Photolon (Lyophilisate) Instructions for Use
ATC Code
L01XD (Sensitizing agents used for photodynamic/radiation therapy)
Clinical-Pharmacological Group
Antineoplastic drug
Pharmacotherapeutic Group
Photosensitizing agent
Pharmacological Action
The active substance, Chlorin E6, selectively accumulates in malignant tumors and, upon local exposure to light with a wavelength of 660-670 nm, provides a photosensitizing effect leading to damage of the tumor tissue.
Pharmacokinetics
After intravenous administration of Photolon, the time to reach Cmax is 3 hours, after which the concentration slowly decreases; after 24 hours, trace amounts of the drug are detected in the blood.

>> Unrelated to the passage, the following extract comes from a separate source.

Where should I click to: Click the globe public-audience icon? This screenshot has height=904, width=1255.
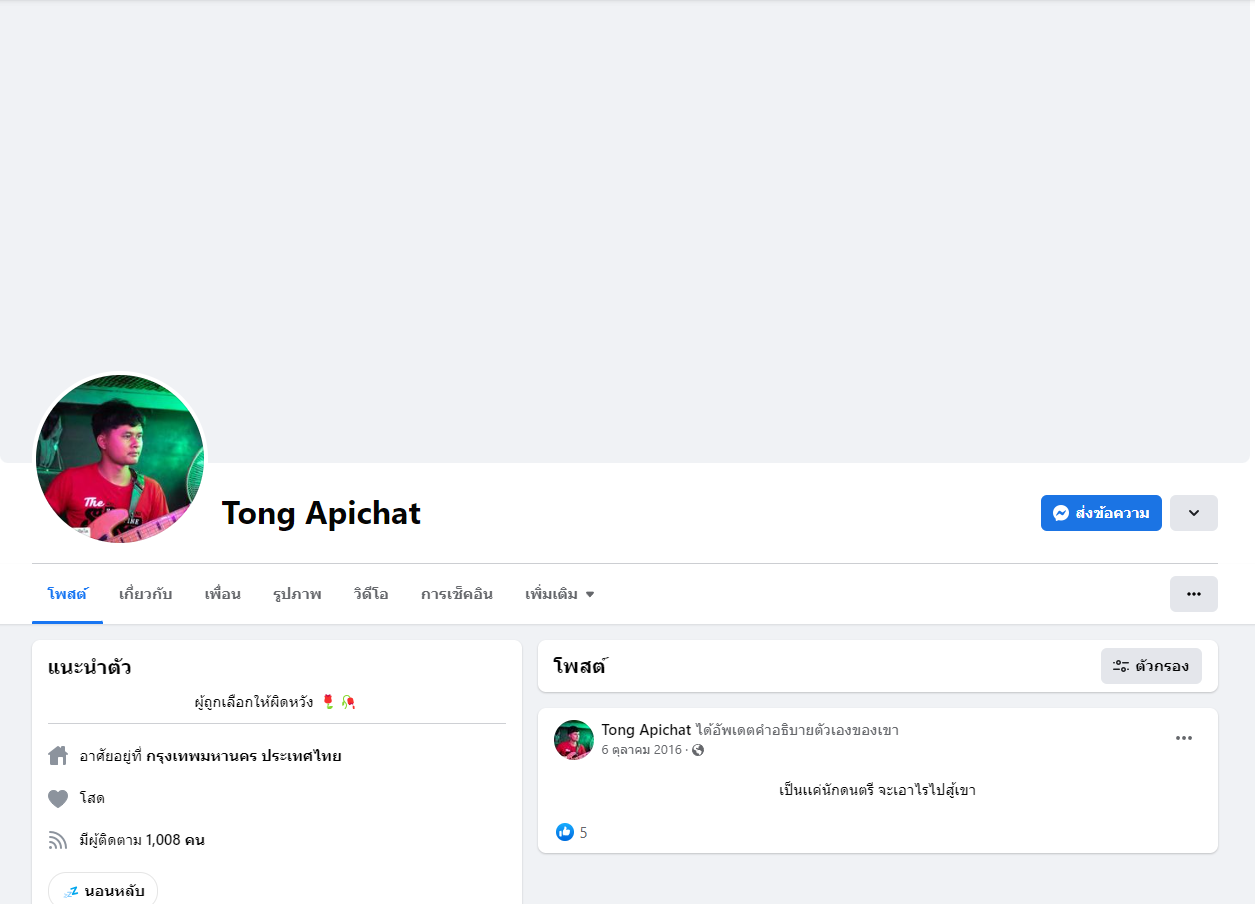point(698,750)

It selectively accumulates in tumor tissue, penetrates well through tissue and cellular barriers; it is detected in the thymus, skin, bone marrow, spleen, ovaries, adrenal glands, heart, pancreas, stomach, kidneys, liver, and lungs.
Indications
Photodynamic therapy of malignant neoplasms: skin cancer (squamous cell and basal cell); melanoma; breast cancer and their intradermal metastases; cancer of the mucous membranes (vulva, esophagus, rectum).
Diagnosis of malignant neoplasms by the spectrofluorescent method.
ICD codes
| ICD-10 code | Indication |
| C15 | Malignant neoplasm of esophagus |
| C20 | Malignant neoplasm of rectum |
| C43 | Malignant melanoma of skin |
| C44 | Other malignant neoplasms of skin |
| C50 | Malignant neoplasm of breast |
| C51 | Malignant neoplasm of vulva |
| Z03 | Medical observation and evaluation for suspected disease or pathological condition |
| ICD-11 code | Indication |
| 2B70.Z | Malignant neoplasm of esophagus, unspecified |
| 2B92.Z | Malignant neoplasm of rectum, unspecified |
| 2C30.Z | Melanoma of skin, unspecified |
| 2C31.Z | Squamous cell carcinoma of skin |
| 2C32.Z | Basal cell carcinoma of skin, unspecified |
| 2C33 | Skin adnexal carcinoma |
| 2C34 | Cutaneous neuroendocrine carcinoma |
| 2C35 | Sarcoma of skin |
| 2C3Z | Malignant neoplasms of skin of unknown or unspecified type |
| 2C65 | Hereditary breast and ovarian cancer syndrome |
| 2C6Y | Other specified malignant neoplasms of the breast |
| 2C6Z | Malignant neoplasms of breast, unspecified |
| 2C70.Z | Malignant neoplasms of vulva, unspecified |
| QA02 | Medical observation or examination for suspected diseases or conditions that were ruled out |
Dosage Regimen
| The method of application and dosage regimen for a specific drug depend on its form of release and other factors. The optimal dosage regimen is determined by the doctor. It is necessary to strictly adhere to the compliance of the dosage form of a specific drug with the indications for use and dosage regimen. |
Administer Photolon lyophilisate as an intravenous drip infusion.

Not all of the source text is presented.